Vattiyoorkavu residents plan road blockade

Staff Reporter

KWA supplies over 25 tanker loads of water to affected areas daily



Water Woes: A couple of buckets of water a day - that is what families living in Malamukal are forced to make do with as the supply under the Vattiyoorkavu drinking water scheme is yet to resume. Photo: S. Mahinsha

THIRUVANANTHAPURAM: Residents of the Vattiyoorkavu panchayat have decided to block the road at Vattiyoorkavu junction on May 18 to demand immediate restoration of water supply from the pump house at Manalayam. The continuing disruption of supply through the Vattiyoorkavu drinking water scheme has prompted the residents to stage a stir.

The president of the Vattiyoorkavu grama panchayat, Ambika Kumari, said here today that a joint action council has been formed to carry out agitations for this purpose. "All political parties and residents' associations stand united on the issue. The Government and everybody else involved are taking the public for a ride," she said.

The flow of leachate — fluids seeping from garbage mounds — from the dumping yard of the city's garbage treatment plant at Vilappilsala into a rivulet feeding the river Karamana had forced the Kerala Water Authority (KWA) to shut down supply of water to about 3,500 households in the panchayat on April 17.

Tests carried out

Tests carried out by the KWA and the State Pollution Control Board (PCB) at that time had found that water downstream from the place where the leachate-laden rivulet empties into the river was unsuitable for drinking even after treatment and filtration. According to the chairman of the PCB, G. Rajmohan, the water reaching the pump house at Manalayam is still unfit for human consumption. The PCB has issued notices to the treatment plant management and to the City Corporation for failing to contain the leakage of leachate from the plant, he added.

Though the KWA is supplying over 25 tanker loads of water to the affected areas daily and has diverted some water from other pumping stations in suburban areas, this has proved insufficient to meet the requirements of the scheme's service areas that used to get 3.6 million litres of water a day. At present, getting a few buckets of water from a water tanker is considered a luxury, especially in areas such as Malamukal where there was shortage of water even when the scheme was operational.

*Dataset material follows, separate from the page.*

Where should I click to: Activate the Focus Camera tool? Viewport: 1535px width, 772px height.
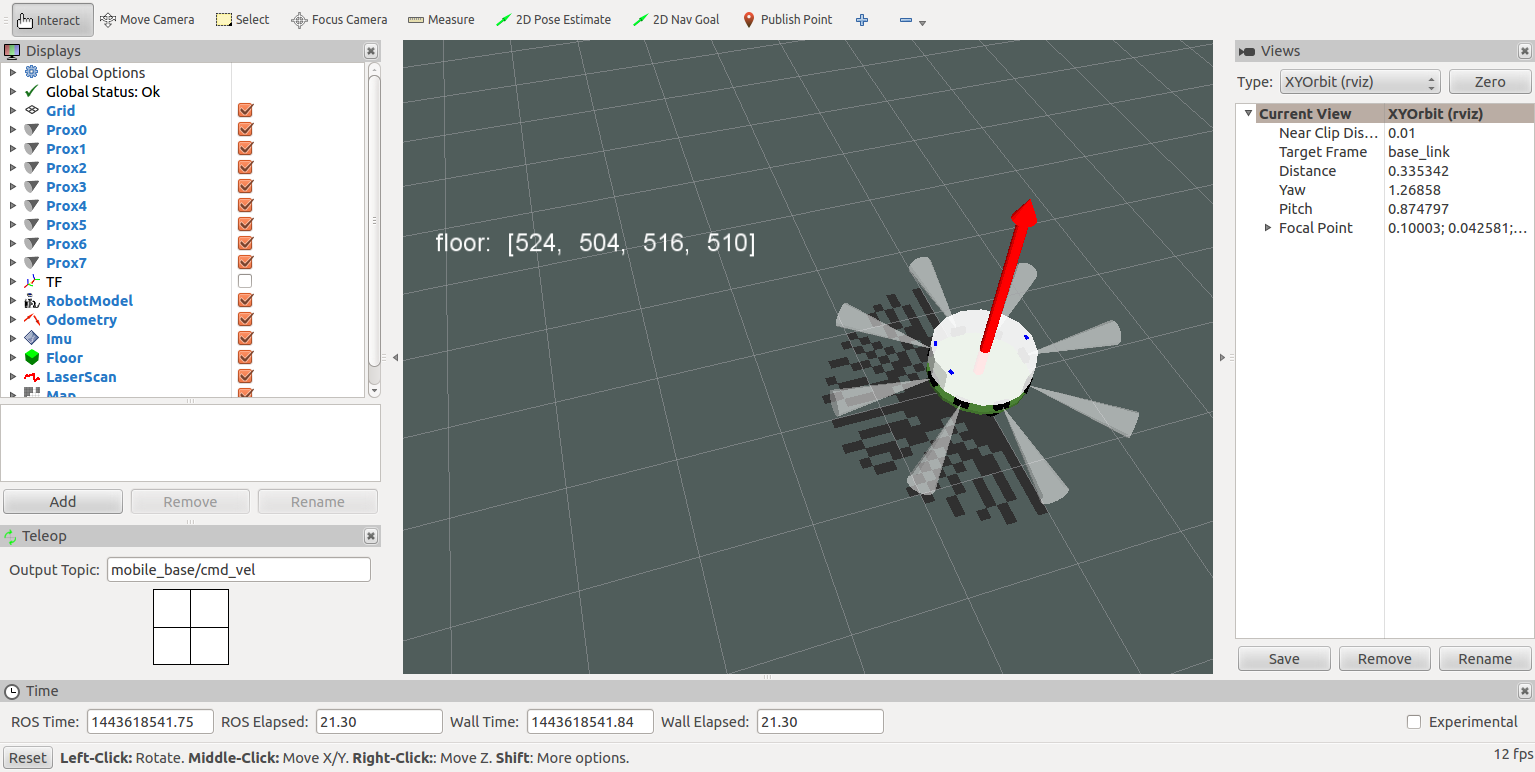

Local residents are also angry that though the Water Resources Minister, Thiruvanchoor Radhakrishnan, convened a meeting on April 20 to `solve' the issue, no follow-up action has been taken to contain the overflow of leachate. Moreover, the decision taken at the meeting to request funds from the Capital Region Development Programme for supplying water through tankers is also seen as an indication that neither the Government nor the Corporation is willing to pay for setting right the leachate problem.